An open-source multi-cluster Kubernetes management platform that provides a unified dashboard for deploying, managing, and monitoring clusters across any infrastructure.
Table of Contents#
- Overview
- Architecture
- Installation
- Post-Installation Setup
- Cluster Management
- RBAC and User Management
- External Authentication
- Application Deployment
- Backup and Restore
- Upgrading Rancher
- Troubleshooting
- See Also
- Sources
1. Overview#
Rancher provides a management layer on top of Kubernetes clusters, unifying operations across on-premise, cloud, and edge environments. It handles cluster provisioning, user authentication, monitoring, alerting, and application cataloging from a single interface.
Key features:
- Multi-cluster management - manage any CNCF-conformant Kubernetes cluster from one dashboard
- Cluster provisioning - create clusters on bare metal (RKE2/K3s), cloud providers (EKS, AKS, GKE), or vSphere
- Application catalog - deploy Helm charts from the built-in catalog or custom repositories
- RBAC - fine-grained role-based access control integrated with external identity providers
- Monitoring - built-in Prometheus/Grafana stack deployment
- CIS scanning - Kubernetes security benchmark scanning
- Continuous delivery - integrated Fleet for GitOps at scale
2. Architecture#
| Component | Role |
|---|---|
| Rancher Server | Central management server (runs as a Deployment in a Kubernetes cluster) |
| Rancher Agent | Runs on each managed cluster; connects back to the Rancher server |
| Authentication Proxy | Handles SSO, LDAP, SAML, and local auth |
| Cluster Controller | Manages the lifecycle of downstream clusters |
| Fleet | Built-in GitOps engine for continuous delivery |
| Webhook | Validates and mutates resources per Rancher policies |
Rancher itself runs on a "local" Kubernetes cluster (often called the management cluster) and manages "downstream" clusters. The downstream clusters do not require direct network access; agents initiate outbound connections to the Rancher server.
3. Installation#
3.1 Prerequisites#
- A Kubernetes cluster for the Rancher server (RKE2, K3s, or any conformant cluster)
- Helm 3
kubectlconfigured for the management cluster- A DNS name for Rancher (e.g.,
rancher.<domain>) - TLS certificate (cert-manager, own certificate, or Let's Encrypt)

▶ **Stated problem**
Transcribe the portion of the Rancher documentation starting with "An open-source multi-cluster" and going on through "across any infrastructure.".

▶ **Material supplied**
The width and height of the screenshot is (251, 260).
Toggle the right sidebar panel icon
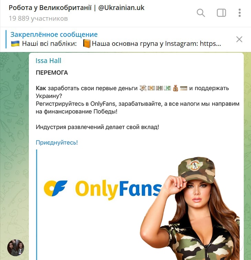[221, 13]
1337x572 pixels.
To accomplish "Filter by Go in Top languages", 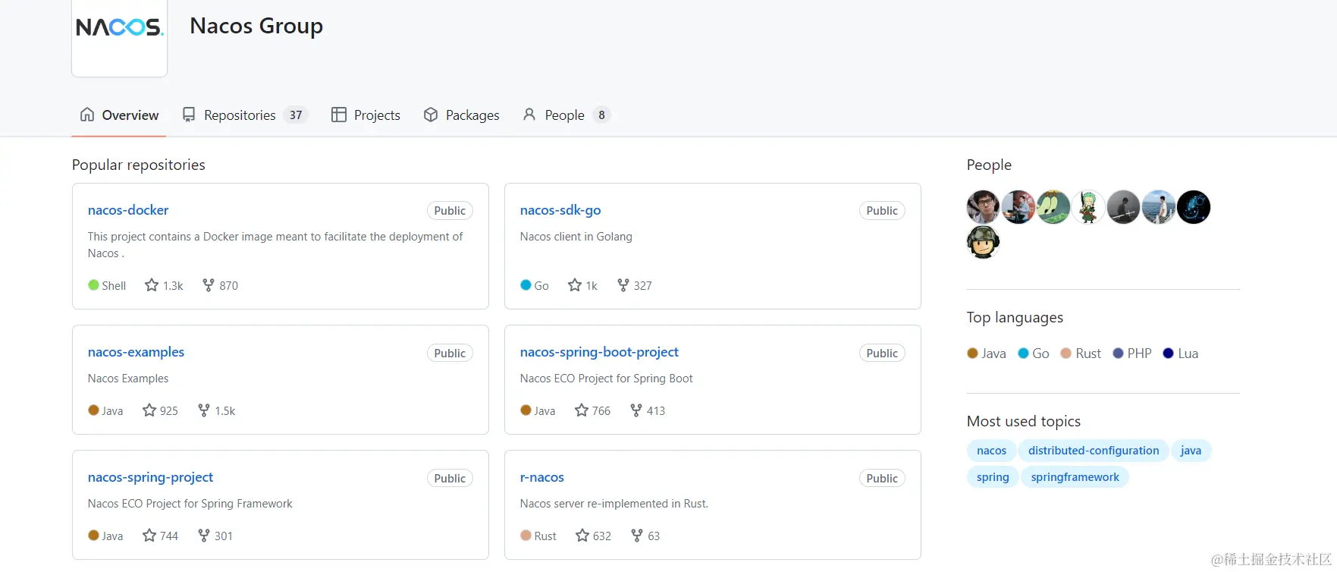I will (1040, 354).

--

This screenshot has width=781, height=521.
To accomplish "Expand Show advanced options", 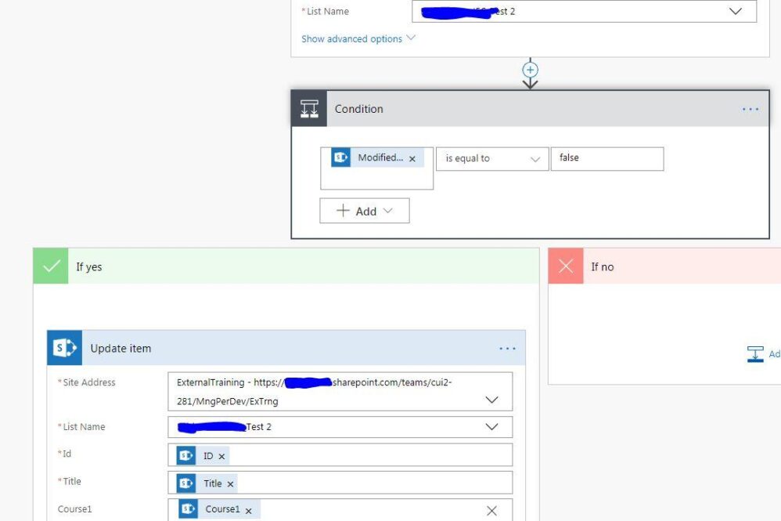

▶ **The answer**
An open-source multi-cluster Kubernetes management platform that provides a unified dashboard for deploying, managing, and monitoring clusters across any infrastructure.